*WHAT IS EXPECTED*
Your answer should be the records below, repeated exactly as they stand.

Collected data entries:
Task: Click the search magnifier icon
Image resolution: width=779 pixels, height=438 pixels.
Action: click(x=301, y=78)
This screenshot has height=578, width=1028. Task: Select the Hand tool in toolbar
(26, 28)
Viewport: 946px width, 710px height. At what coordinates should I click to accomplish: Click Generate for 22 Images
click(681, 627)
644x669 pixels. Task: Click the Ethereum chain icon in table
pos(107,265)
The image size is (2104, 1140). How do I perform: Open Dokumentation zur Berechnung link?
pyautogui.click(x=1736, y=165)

*PROBLEM SOLUTION*
Task: Click the search magnifier icon
Image resolution: width=779 pixels, height=438 pixels.
Action: click(x=301, y=78)
This screenshot has height=578, width=1028. Task: Select the Hand tool in toolbar
(26, 28)
Viewport: 946px width, 710px height. At what coordinates should I click to accomplish: Click Generate for 22 Images
click(681, 627)
644x669 pixels. Task: Click the Ethereum chain icon in table
pos(107,265)
The image size is (2104, 1140). How do I perform: Open Dokumentation zur Berechnung link?
pyautogui.click(x=1736, y=165)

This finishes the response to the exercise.